Abstract

With the development of big data, precision marketing helps businesses to be more efficient in selling products and stand out from the fierce competition. In this paper, the backpropagation neural network is introduced as an approach to analyze the data of user online behaviors and create labels for each user. In this way, the business will be able to realize accurate user classification and forecast users’ future behaviors and thus achieve precision marketing. The study tested the backpropagation neural network with a real user behavior dataset from Taobao for a recommendation. According to users’ behavior data, the network successfully classified users into 5 clusters with distinct labels and this information can give the business valuable insights into their customers for precision marketing and selling products.

1. Introduction

In the nineteenth century, a successful businessman, John Wanamaker, once stated his confusion about traditional marketing “Half the money I spend on advertising is wasted; the trouble is, I do not know which half.” For a long time, traditional marketing has been regarded more as a means of consumption than a means of profit for business. Today, hundreds of years later, with the rapid development of the Internet and database technology, precision marketing emerges as time requires and gradually gains the favor of enterprises. First raised by Philip Kotler, precision marketing means sending messages only to the consumers who are the most relevant, at the most appropriate time, and through the exact channels. Unlike traditional marketing, which broadcasts the same message to a mass audience, precision marketing crafts different information for various sectors of a targeted audience. In the modern era, precision marketing is meaningful to both consumers and enterprises [1, 2].

Being able to access a wealth of information through the Internet, but with the same amount of time every day, current consumers have a shorter attention span for a piece of information than ever before. The intention of precision marketing is to push out the product information highly relevant to consumers’ interests in an easily accessible way instead of waiting for them to find it among tons of irrelevant advertisements. Thus, precision marketing means to help consumers be more efficient in making every shopping decisions in their lives [3].

Consumers can do more things online, at the expense of traces of their personal information. To the extent permitted by law, consumer’s behavior online will be collected in the database of enterprises. With big data, enterprises are empowered to construct accurate consumer profiles, define their most valuable customers, and predict their purchase behaviors. Though it requires an upfront expense on building a customer database, precision marketing is an investment for brands to achieve the most profitable result [4, 5]. Precision marketing can help companies to reduce costs and improve efficiency by reaching the most valuable customers more accurately. Compared to traditional marketing, precision marketing is more measurable; thus, enabling more optimization for future expenses. Precision marketing helps enterprises achieve long-term sustainable development by exploring new consumers, maintaining relationships with valuable consumers, and developing a loyal customer base for brands.

Because of its high reliance on big data, precision marketing is widely applied in business based on the Internet like e-commerce, streaming media, and social media.
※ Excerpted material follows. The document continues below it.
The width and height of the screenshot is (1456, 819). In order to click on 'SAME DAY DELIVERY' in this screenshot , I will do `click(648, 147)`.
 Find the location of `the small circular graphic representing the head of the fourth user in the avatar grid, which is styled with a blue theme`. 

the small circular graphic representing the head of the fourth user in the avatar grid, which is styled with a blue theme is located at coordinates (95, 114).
The e-commerce platforms like Amazon and Taobao employed precision marketing by showing consumers products that are similar to or related to the products they viewed or liked. In the retail industry, researchers emphasized the importance of providing personalized products and realizing an accurate marketing position in precision marketing. A study on WeChat, the Chinese social media app, proves that personalized precision marketing drives users’ intention to click on ads [68].
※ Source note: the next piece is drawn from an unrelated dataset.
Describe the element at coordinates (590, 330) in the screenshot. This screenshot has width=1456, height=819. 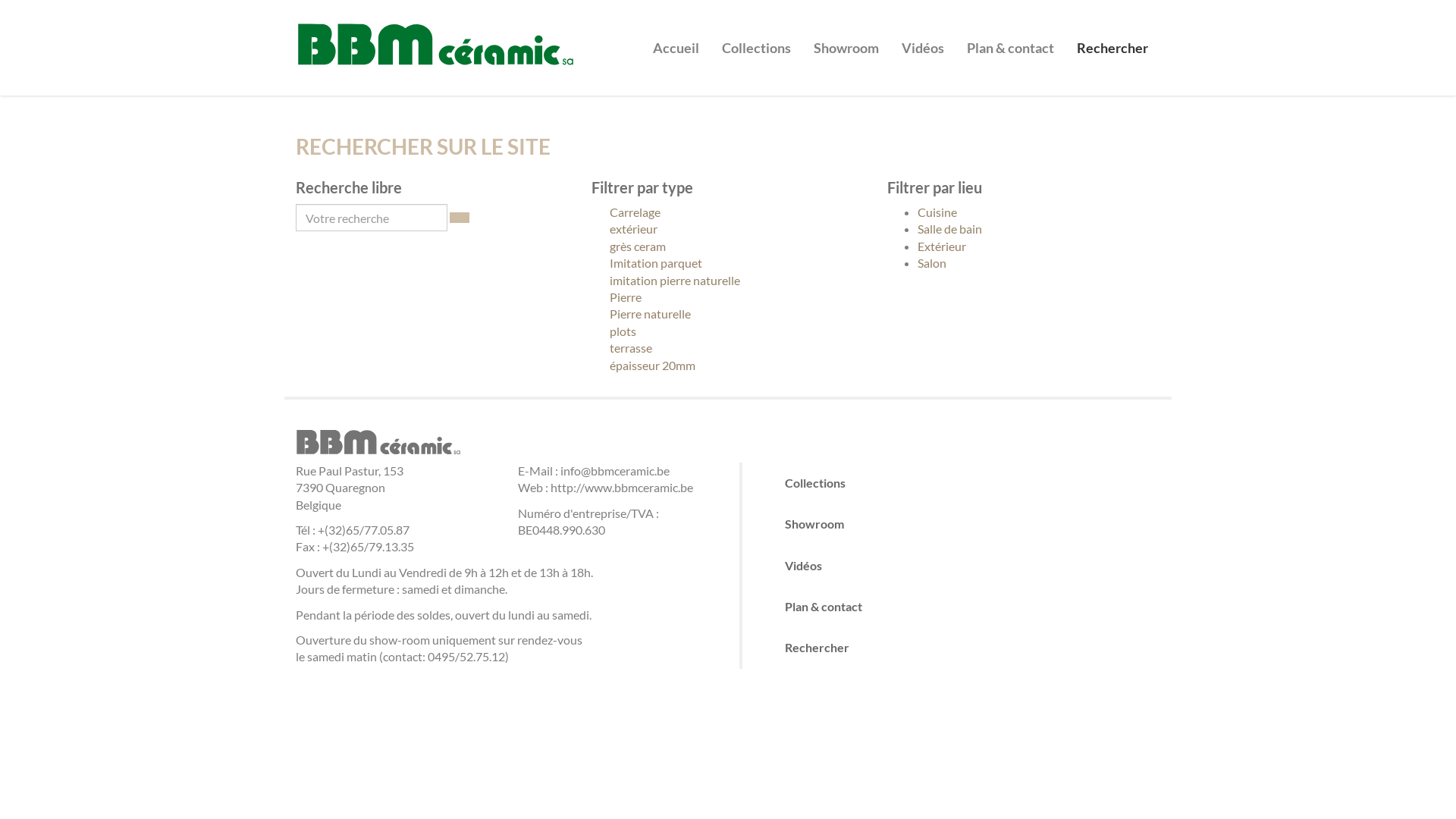
I see `'plots'` at that location.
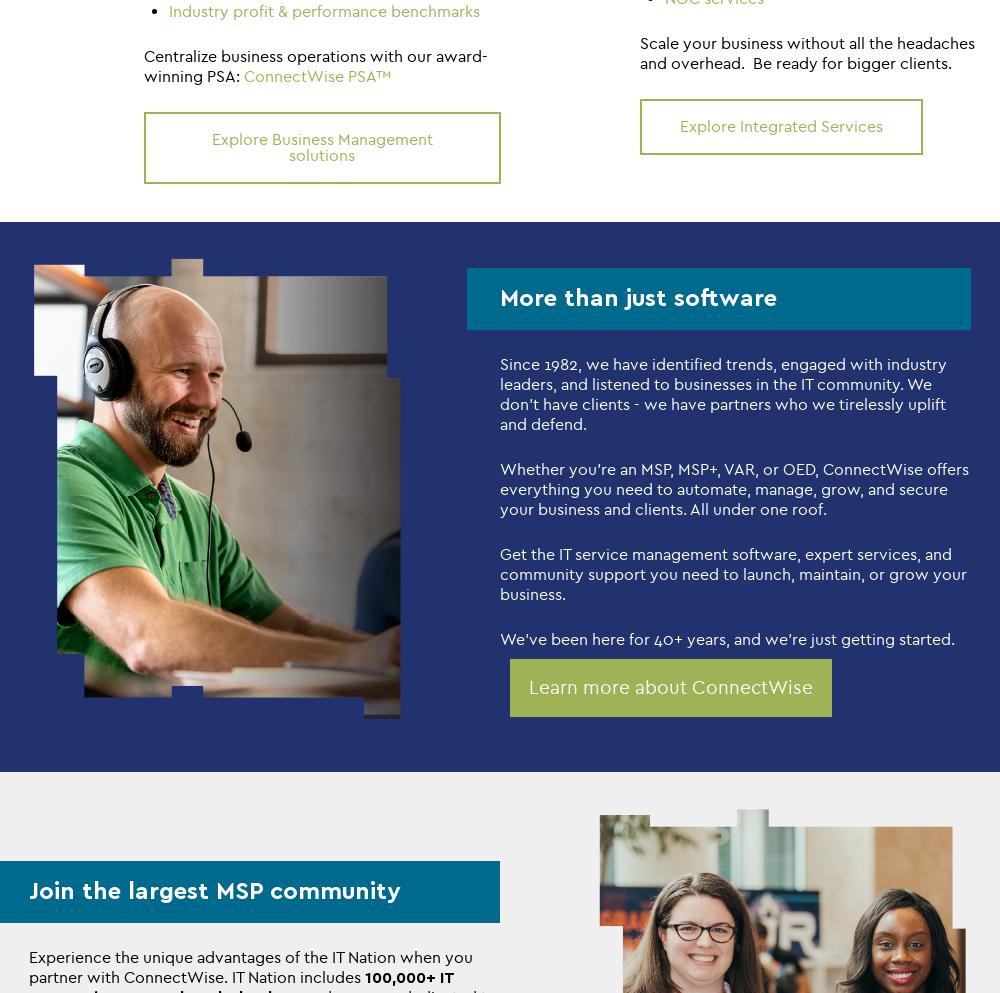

Defined as crafting personalized messages for the most relevant customers, segmenting consumers is one of the most crucial parts of precision marketing. Traditionally, some most employed segmenting criteria include consumers’ demographic (age, occupation, gender, etc.), psychographic, and behavioral characteristics. With the help of big data, various algorithms are employed in customer segmentation. Some of the methods include cluster analysis and backpropagation neural network [9].

2. Backpropagation Neural Network

The backpropagation neural network is a widely accepted and well-functioning neural network learning algorithm. The algorithm consists of two steps: the first step is the positive propagation process of the input sample. In the training stage, the network parameters are initialized randomly, including the connection weights and thresholds. The output of the input sample can be obtained after training of each layer of the network. Then, the output value is compared with the expected value. If the set error is not reached, the second step is carried out. The error signal is transmitted backward in the original path, and the weight value and the threshold value are continuously adjusted during the propagation process until the neural network error function or the number of iterations reaches the preset value to stop. The BP neural network generally consists of three layers as shown in Figure 1 [1012].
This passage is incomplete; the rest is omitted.